Assignment: How many lines in the records below contain the word "will"? Answer with the number alone.

Source records:

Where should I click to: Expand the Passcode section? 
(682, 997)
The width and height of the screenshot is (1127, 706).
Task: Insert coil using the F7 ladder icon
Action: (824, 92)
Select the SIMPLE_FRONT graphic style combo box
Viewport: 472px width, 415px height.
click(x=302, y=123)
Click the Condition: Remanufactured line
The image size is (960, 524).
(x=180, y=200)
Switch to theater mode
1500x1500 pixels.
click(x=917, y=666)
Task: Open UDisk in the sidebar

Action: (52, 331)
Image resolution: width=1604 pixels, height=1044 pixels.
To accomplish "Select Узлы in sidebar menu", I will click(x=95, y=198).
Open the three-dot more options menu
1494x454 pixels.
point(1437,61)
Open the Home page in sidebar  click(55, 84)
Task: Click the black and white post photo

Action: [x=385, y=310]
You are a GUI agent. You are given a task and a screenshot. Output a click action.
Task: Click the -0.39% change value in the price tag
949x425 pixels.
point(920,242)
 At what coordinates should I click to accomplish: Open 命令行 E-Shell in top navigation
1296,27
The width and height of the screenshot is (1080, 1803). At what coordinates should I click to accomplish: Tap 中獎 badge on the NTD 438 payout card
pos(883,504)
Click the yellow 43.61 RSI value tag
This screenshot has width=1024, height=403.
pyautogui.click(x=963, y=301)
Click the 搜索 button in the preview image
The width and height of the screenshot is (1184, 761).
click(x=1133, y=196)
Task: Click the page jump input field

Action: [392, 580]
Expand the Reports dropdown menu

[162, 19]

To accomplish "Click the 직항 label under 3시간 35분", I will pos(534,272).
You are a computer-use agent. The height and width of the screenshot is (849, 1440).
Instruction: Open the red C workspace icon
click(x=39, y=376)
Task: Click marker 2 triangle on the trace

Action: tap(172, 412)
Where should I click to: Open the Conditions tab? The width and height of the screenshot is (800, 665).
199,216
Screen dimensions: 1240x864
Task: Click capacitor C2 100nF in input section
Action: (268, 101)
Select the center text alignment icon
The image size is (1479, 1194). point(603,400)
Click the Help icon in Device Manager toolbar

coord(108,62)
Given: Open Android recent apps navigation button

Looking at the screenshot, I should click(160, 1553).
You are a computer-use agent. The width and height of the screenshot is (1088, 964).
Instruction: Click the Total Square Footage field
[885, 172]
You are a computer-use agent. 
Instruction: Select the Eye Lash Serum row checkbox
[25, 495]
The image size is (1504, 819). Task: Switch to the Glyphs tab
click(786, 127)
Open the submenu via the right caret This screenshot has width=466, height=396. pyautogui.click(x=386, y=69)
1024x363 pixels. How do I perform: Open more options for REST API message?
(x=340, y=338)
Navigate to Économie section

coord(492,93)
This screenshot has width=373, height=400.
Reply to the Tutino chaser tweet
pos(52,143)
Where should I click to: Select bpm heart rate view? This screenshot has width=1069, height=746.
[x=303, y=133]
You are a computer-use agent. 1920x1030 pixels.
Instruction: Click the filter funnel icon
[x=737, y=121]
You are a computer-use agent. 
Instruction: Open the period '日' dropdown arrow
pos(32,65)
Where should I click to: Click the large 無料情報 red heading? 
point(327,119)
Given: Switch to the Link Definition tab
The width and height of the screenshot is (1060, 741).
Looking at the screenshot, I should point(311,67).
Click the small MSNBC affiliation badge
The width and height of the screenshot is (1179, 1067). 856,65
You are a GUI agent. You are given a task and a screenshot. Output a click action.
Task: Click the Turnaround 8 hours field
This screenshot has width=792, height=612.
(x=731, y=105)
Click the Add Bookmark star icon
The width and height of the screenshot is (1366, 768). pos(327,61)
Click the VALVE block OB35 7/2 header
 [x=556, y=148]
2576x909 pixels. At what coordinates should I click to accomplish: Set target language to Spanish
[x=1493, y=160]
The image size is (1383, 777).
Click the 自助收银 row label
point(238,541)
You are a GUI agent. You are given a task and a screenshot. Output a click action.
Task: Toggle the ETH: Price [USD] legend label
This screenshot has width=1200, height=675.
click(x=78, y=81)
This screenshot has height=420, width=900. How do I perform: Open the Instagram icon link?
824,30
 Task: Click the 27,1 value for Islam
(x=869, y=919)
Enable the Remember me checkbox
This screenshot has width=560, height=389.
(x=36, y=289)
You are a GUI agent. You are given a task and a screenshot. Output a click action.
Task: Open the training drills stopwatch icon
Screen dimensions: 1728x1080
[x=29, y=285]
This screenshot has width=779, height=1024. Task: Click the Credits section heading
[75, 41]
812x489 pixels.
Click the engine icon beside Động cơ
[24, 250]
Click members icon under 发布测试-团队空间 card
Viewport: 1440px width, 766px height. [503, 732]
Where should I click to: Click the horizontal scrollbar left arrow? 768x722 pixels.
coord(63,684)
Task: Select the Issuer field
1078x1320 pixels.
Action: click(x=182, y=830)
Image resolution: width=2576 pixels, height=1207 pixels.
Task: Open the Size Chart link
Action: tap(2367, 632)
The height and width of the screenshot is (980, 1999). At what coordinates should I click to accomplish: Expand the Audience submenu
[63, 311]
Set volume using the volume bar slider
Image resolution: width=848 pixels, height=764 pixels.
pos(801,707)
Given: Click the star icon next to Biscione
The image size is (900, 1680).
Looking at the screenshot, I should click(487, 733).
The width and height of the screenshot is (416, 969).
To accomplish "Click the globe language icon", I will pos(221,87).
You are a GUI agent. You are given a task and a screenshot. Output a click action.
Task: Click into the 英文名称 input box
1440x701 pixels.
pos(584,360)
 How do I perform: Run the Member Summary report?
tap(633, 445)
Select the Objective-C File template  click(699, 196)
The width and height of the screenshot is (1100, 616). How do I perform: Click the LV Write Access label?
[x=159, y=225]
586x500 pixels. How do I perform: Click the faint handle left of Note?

Output: 3